NETTALI.COM - Comme annoncé par Nettali.com, hier, la coalition dirigée par l’ancien président de la République, Macky Sall, a déposé un recours devant le Conseil constitutionnel contre Ousmane Sonko. Nous vous livrons, in extenso, le contenu de la requête.
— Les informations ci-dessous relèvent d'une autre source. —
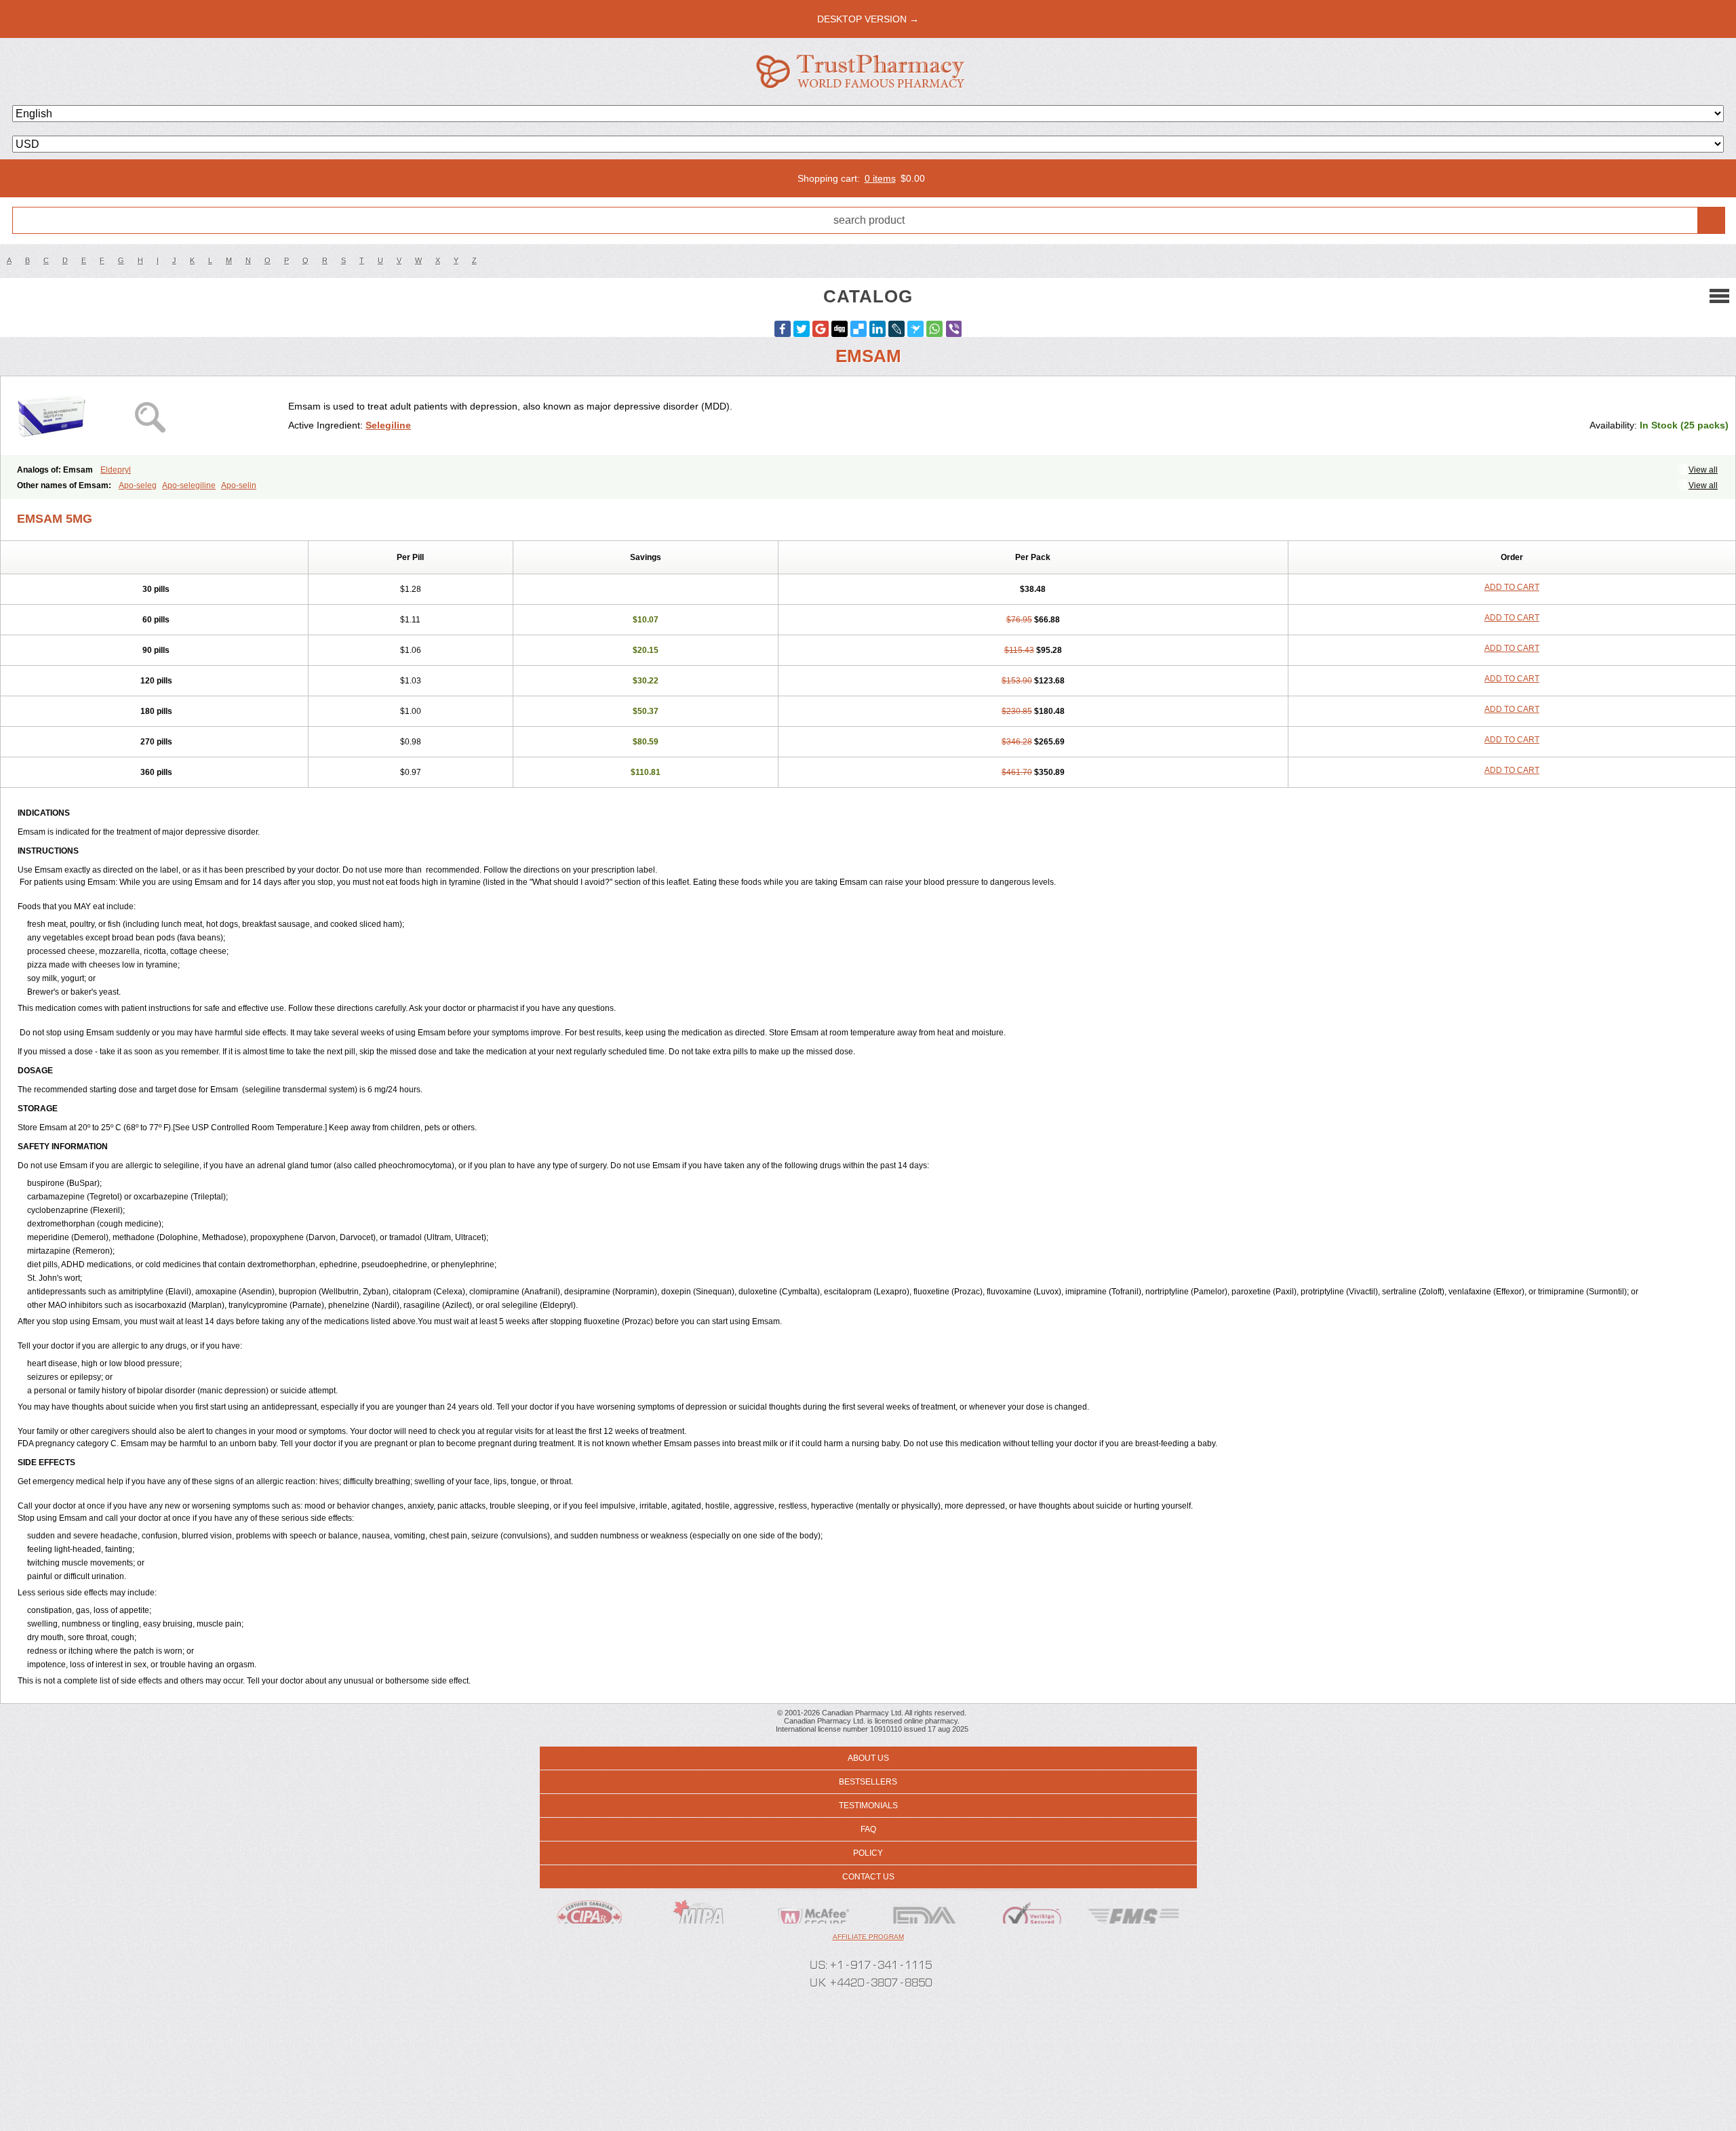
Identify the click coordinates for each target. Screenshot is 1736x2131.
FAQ (868, 1829)
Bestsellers (868, 1782)
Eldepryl (115, 470)
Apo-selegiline (189, 485)
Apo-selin (238, 485)
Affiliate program (868, 1936)
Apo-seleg (138, 485)
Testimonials (868, 1805)
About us (868, 1758)
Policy (868, 1853)
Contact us (868, 1876)
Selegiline (388, 425)
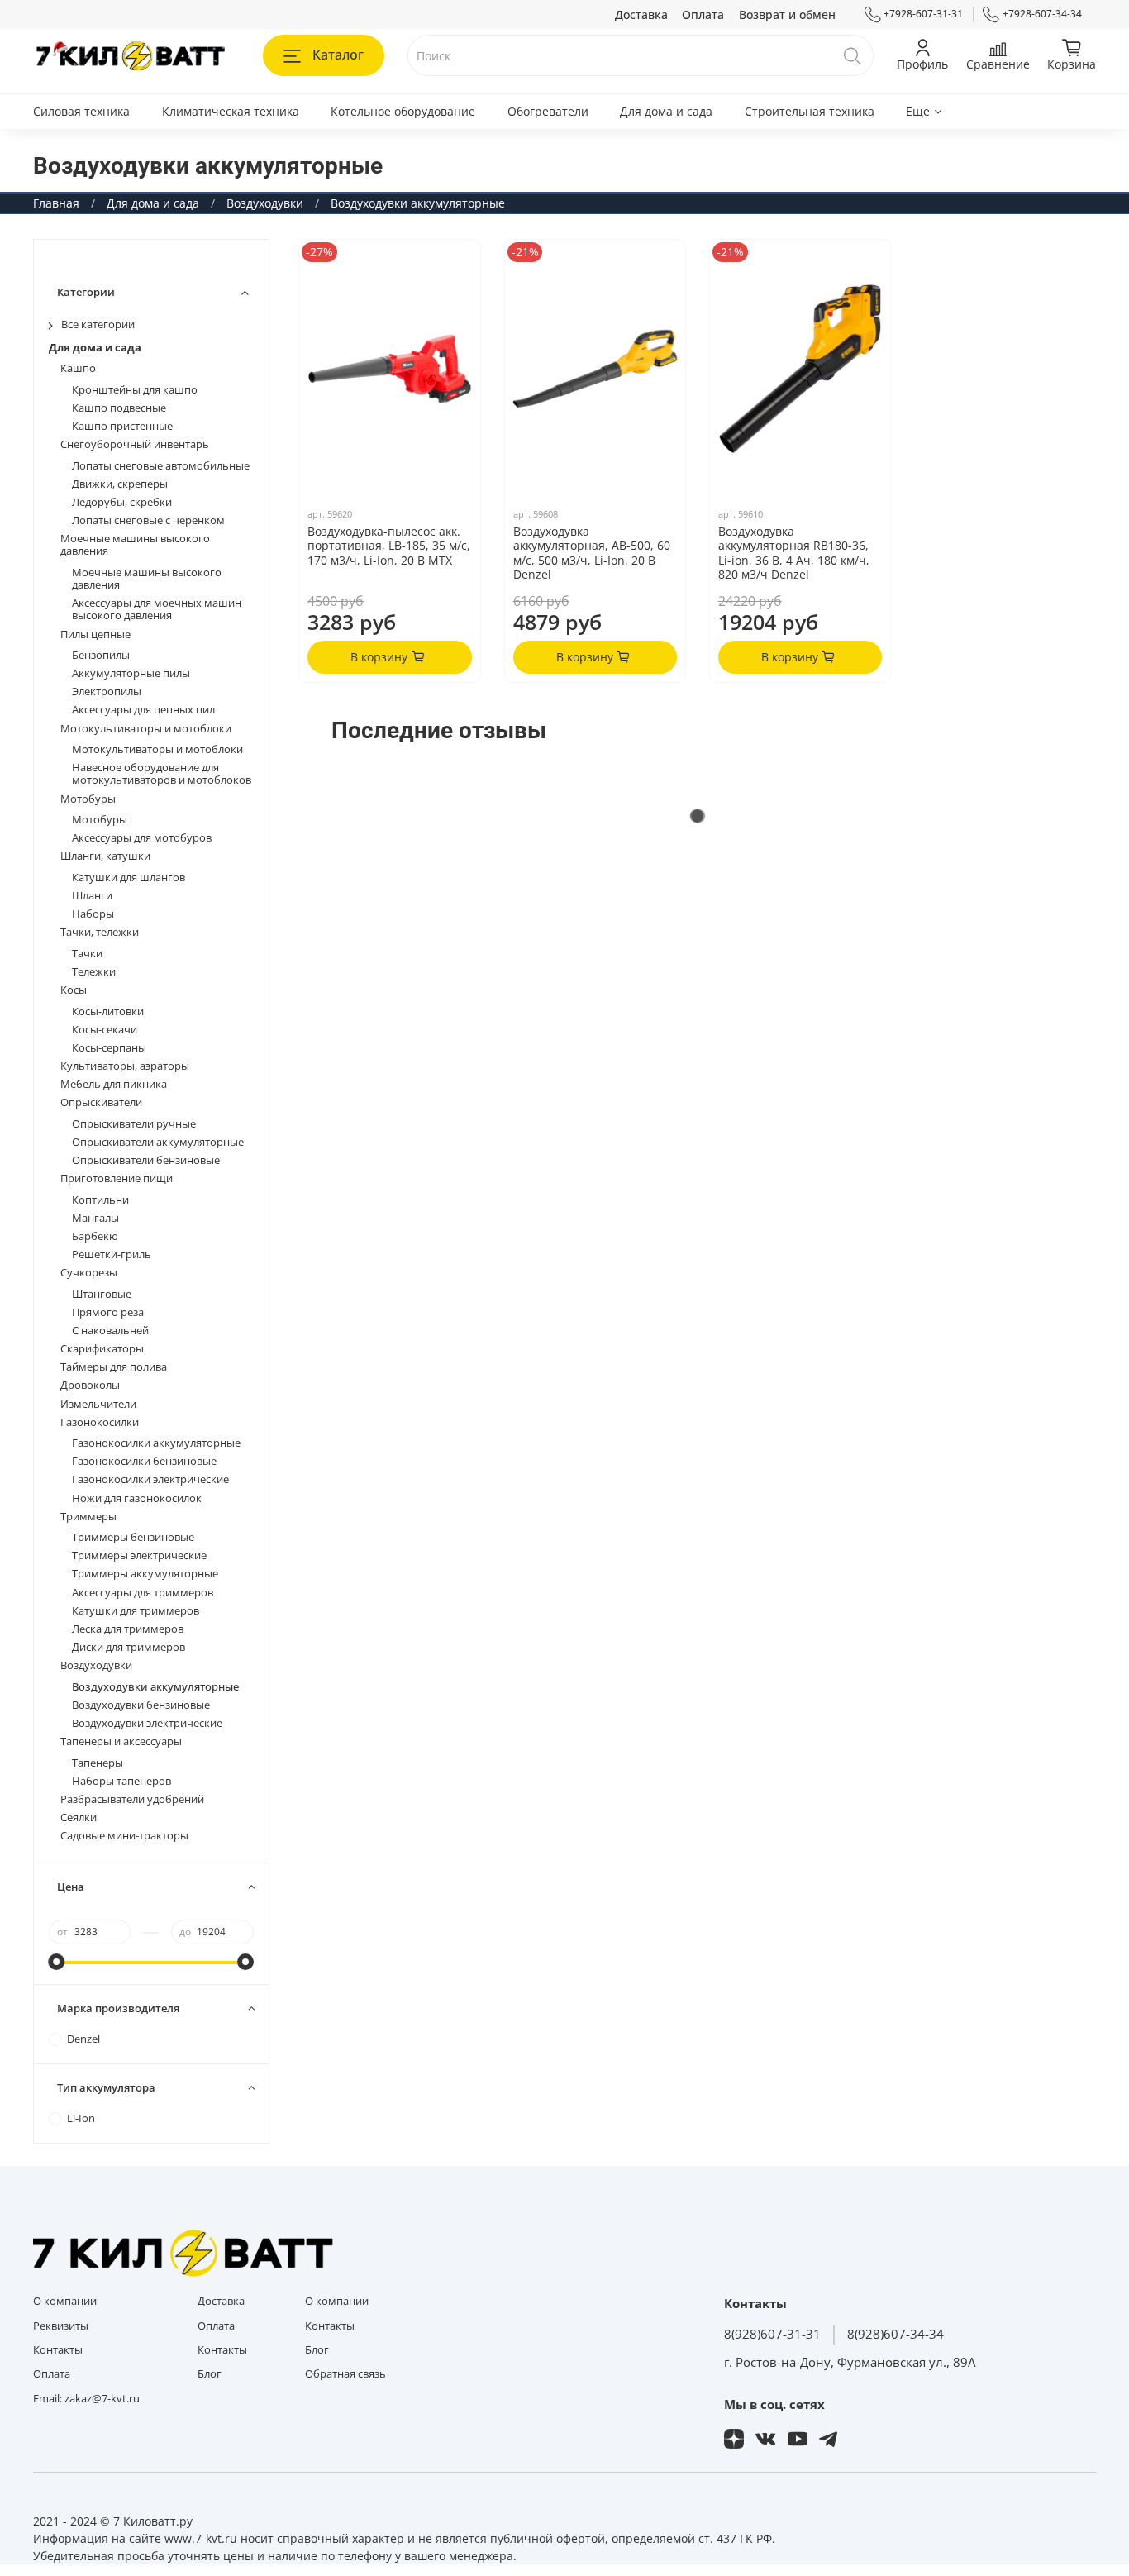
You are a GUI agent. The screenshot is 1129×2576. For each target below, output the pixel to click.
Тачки (87, 953)
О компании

« Réclamation au Conseil Constitutionnel

Article Lo 184 du Code électoral

REQUÉRANT :

Monsieur Maguette SY, consultant, Mandataire National de la coalition Takku Wallu Senegal aux élections législatives anticipées du 17 Novembre 2024 ;

Ayant pour conseils constitués :

- Me El Hadji Amadou SALL,

- Me El Hadji Moustapha DIOUF,

- Me El Hadji Oumar YOUM, avocat à la cour

- Me Antoine MBENGUE, avocat à la cour,

- Me Moustapha MBAYE, avocat à la cour

- Me Aboubakri DEH, avocat à la Cour, Saly Sapco, Saly Portudal, MBOUR,

- Me Adama FALL, avocat à la cour, mais faisant élection de domicile en l’étude de Me Antoine MBENGUE, avocat à la cour, 15 Boulevard Djily MBAYE, Immeuble KHEWEUL à Dakar ;

CONTRE : Monsieur Ousmane SONKO, candidat et tête de liste investi sur la liste nationale de la coalition PASTEF aux élections législatives anticipées du 17 novembre 2024

Défendeur : demeurant à Dakar Cité Keur Gorgui ;

  1. RAPPEL DES FAITS ET DE LA PROCEDURE

Attendu que par arrêté N° 14 -2024, le Ministre en charge des élections a procédé à la publication des listes des candidats aux élections législatives du 17 Novembre 2024.

Que figure sur la liste de la coalition PASTEF, le candidat Ousmane SONKO.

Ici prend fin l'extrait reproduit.